There’s an interesting response from Andrea Rossi on the Journal of Nuclear Physics that indicates that he and Industrial Heat are well prepared for the industrialization of E-Cat plants.
A reader asked Rossi about how long it would take for the industrialization of the E-Cat to take place, assuming the current test is successful.
July 8th, 2015 at 7:56 AM
To answer to you I’d need the well discussed about crystal ball. I can say, though, that we have already all the plans ready, as well as agreements with a chain of industries in America, Europe and Asia ready to start their parcel of outsourcing activity. Assuming that the results of the tests on course will end up to be positive ( which is still not sure) , I can suppose, but it is only a supposition, that in one year the massive production could be in line. I underline: this is a supposition, not a forecast.

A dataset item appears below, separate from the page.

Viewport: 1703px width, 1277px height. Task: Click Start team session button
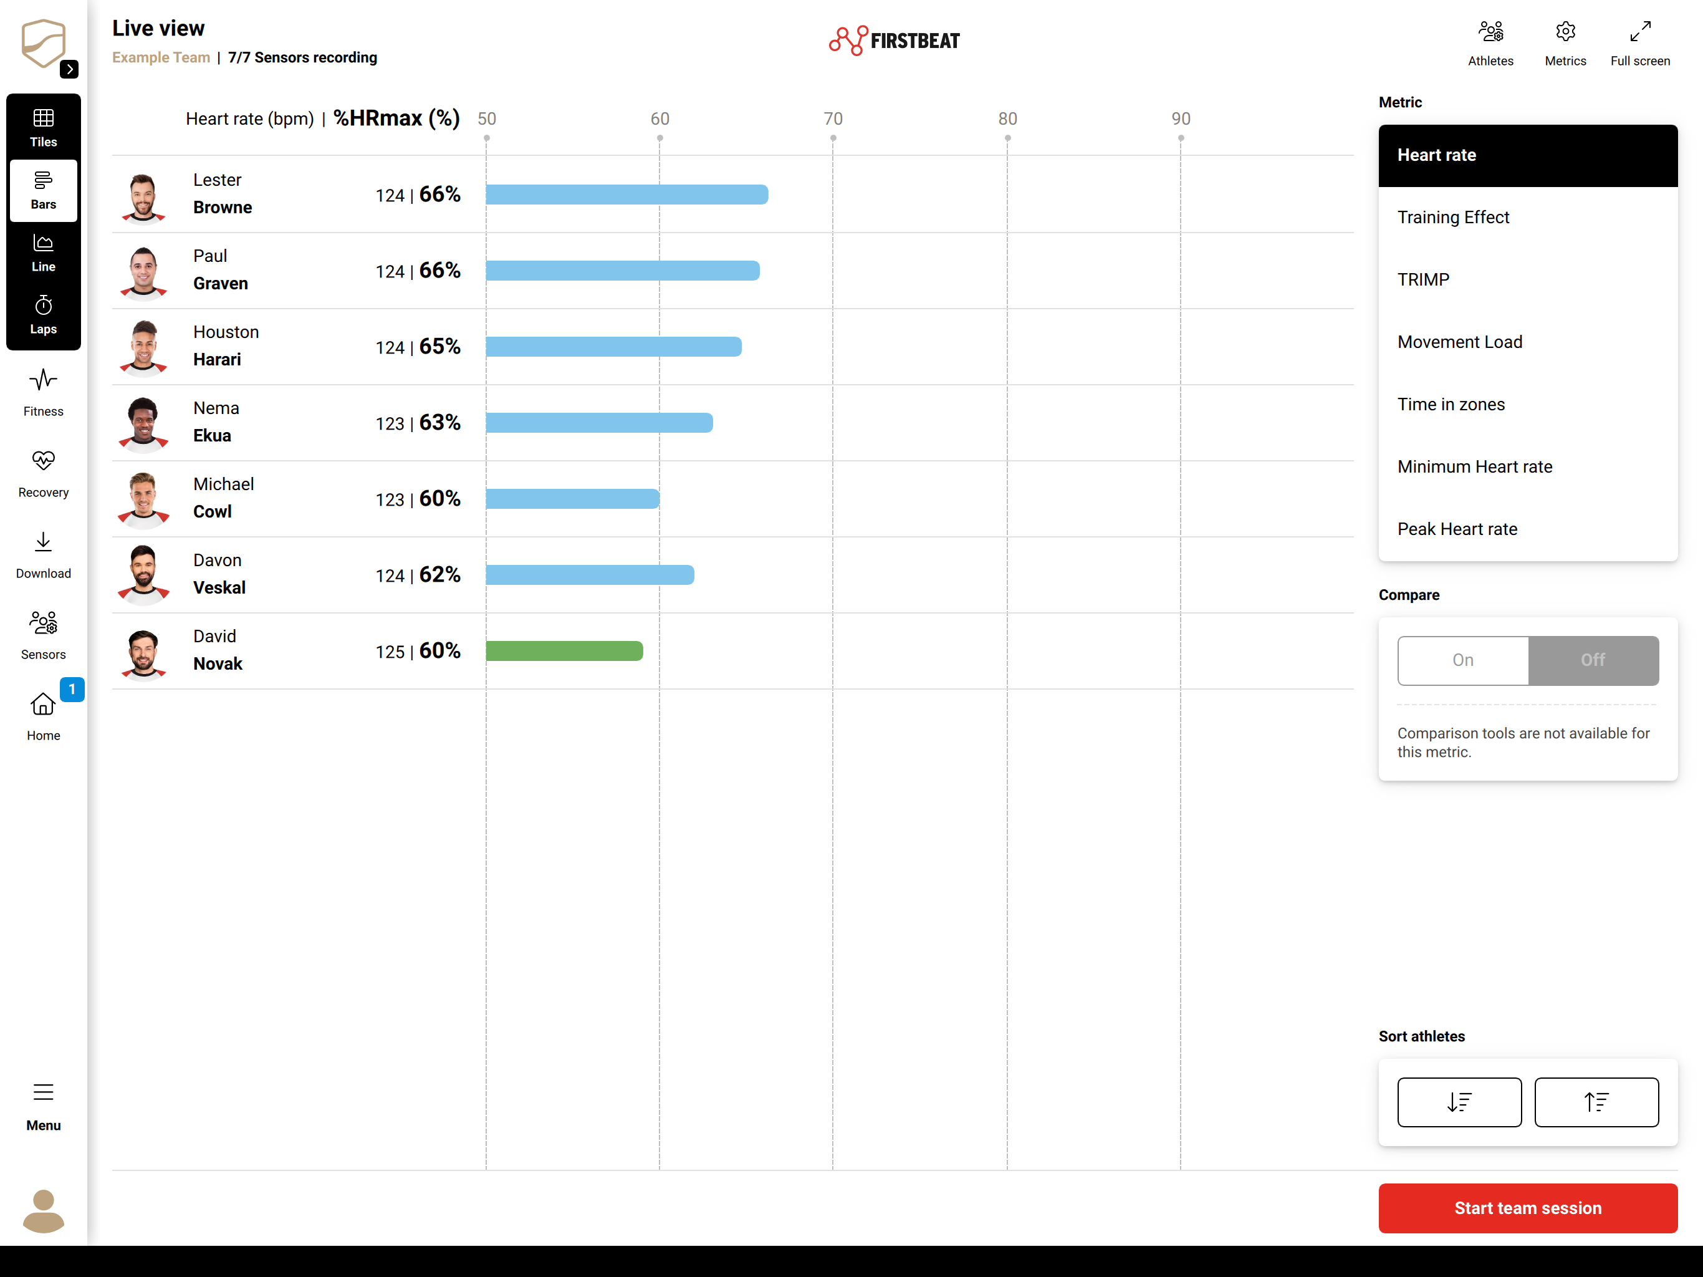1527,1208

Rossi is typically optimistic here when it comes to his projections of when mass production might start begin, but he also admits this is just a guess. More interestingly to me here is that he says that plans and agreements are already in place with industries across the world to get started with outsourcing. It makes a lot of sense to outsource production of non-confidential parts for the E-Cat plants, since it will be much cheaper than doing everything in-house. I expect that many of the required parts needed are already available off-the-shelf, but perhaps some custom parts will be needed as well.
I would guess, however, that IH will need quite a bit of factory space for production of confidential parts, as well as for assembly of the plants.

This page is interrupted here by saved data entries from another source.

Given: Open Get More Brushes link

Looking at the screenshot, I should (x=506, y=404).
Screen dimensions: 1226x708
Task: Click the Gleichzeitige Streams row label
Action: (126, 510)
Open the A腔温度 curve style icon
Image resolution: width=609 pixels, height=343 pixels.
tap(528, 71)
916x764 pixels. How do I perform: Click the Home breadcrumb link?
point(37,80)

UPDATE: I sent some follow-up questions on the outsourcing topic:
Q. When you talk about outsourcing, does this mean that companies around the world will be making parts for the E-Cat plants, and shipping them to your own factory for assembly into plants?

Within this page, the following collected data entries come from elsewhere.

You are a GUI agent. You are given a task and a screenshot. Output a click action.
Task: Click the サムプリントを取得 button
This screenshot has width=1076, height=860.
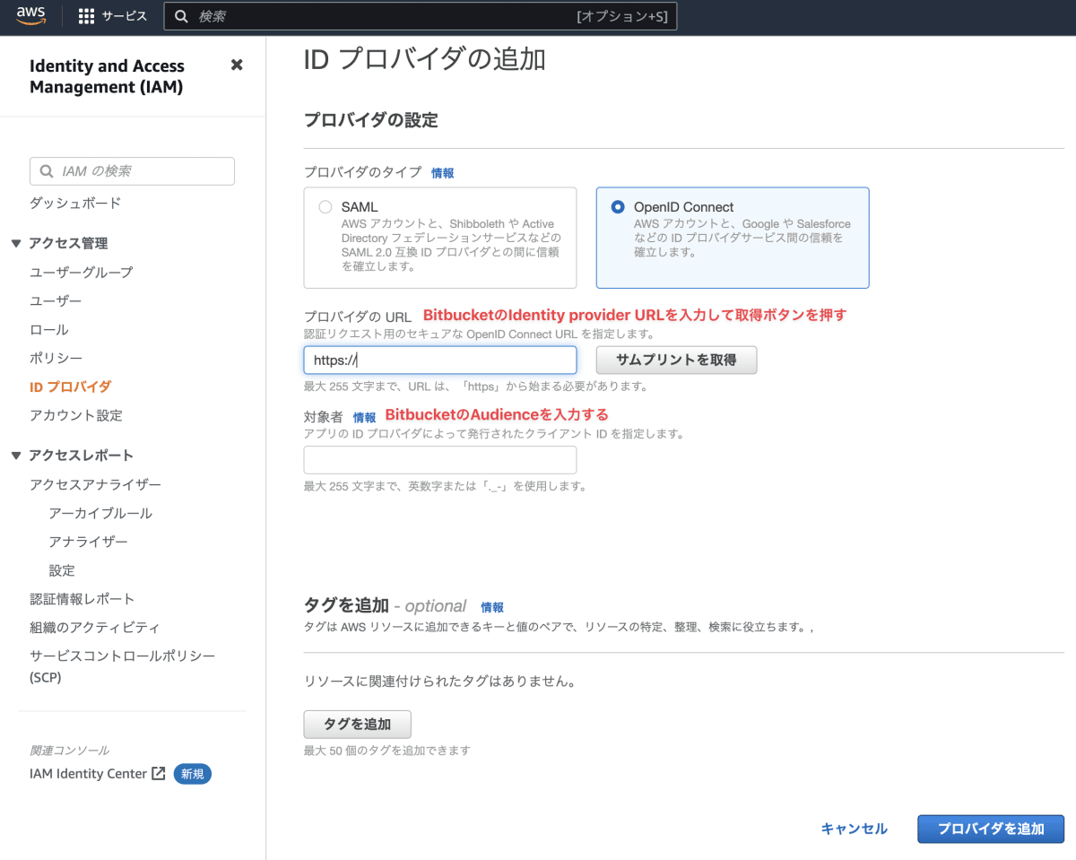point(676,360)
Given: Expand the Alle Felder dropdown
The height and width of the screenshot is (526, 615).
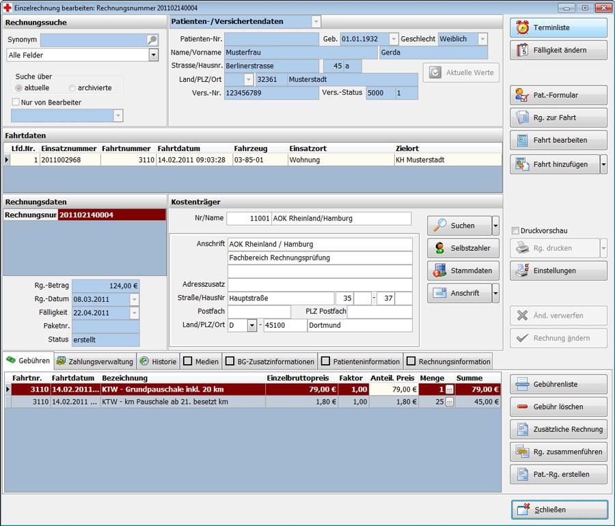Looking at the screenshot, I should [153, 55].
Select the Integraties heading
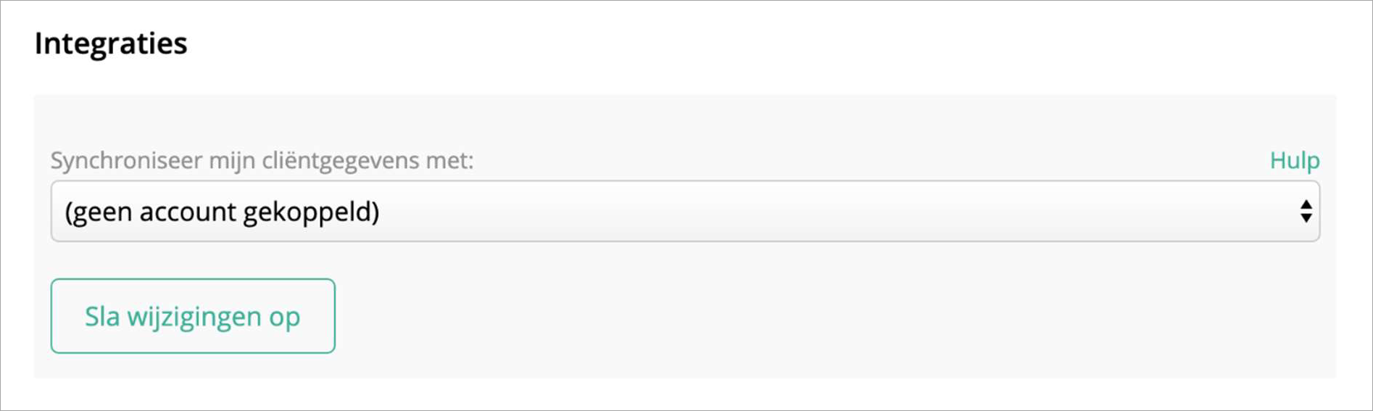Viewport: 1373px width, 411px height. (x=111, y=43)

A: The final manufacturing, after the outsourced parts will have been collected, will be made in due places, under due supervision to help to control that the IP conservation procedures are respected. At least until the massive production will devoid of importance the reverse engineering.
Q. Will you be the sole manufacturer of the reactors and fuel because of the industrial secrets involved?
A: No, the manufacturing will also be made by the manufacturing Licencees: obviously the confidentiality of the secret parts will be maintained. We have studied together a procedure for this.
I find these responses quite interesting, and I think what Rossi says, could bode well for the fast dissemination of the E-Cat. He talks about final manufacturing taking place in “due places” (plural), which indicates that there will not be one central factory in the US where everything is shipped to and from. He also mentions “manufacturing licensees” — suggesting that Industrial Heat will not have to set up their own manufacturing facilities to put together the E-Cats. It could be a situation similar to how Apple contracts out the manufacturing of its products to a large manufacturing partner.
The big surprise here for me is in the response to the second question, where Rossi states that even the confidential parts will be outsourced. On May 2 2015, Rossi had posted that “We will manufacture only the confidential parts, outsourcing all the rest.” So there seems to have been a change in thinking here. If even the secret reactors are being outsourced it should eliminate a potential bottleneck. It seems like they feel they have a sufficient plan to be able to supervise the manufacturing process so that secrets don’t leak out.
In the end, Rossi concedes that reverse engineering will take place, but he hopes that with a mass production plan, and cheap enough products, it won’t make sense for competitors to try and build E-Cat clones to sell.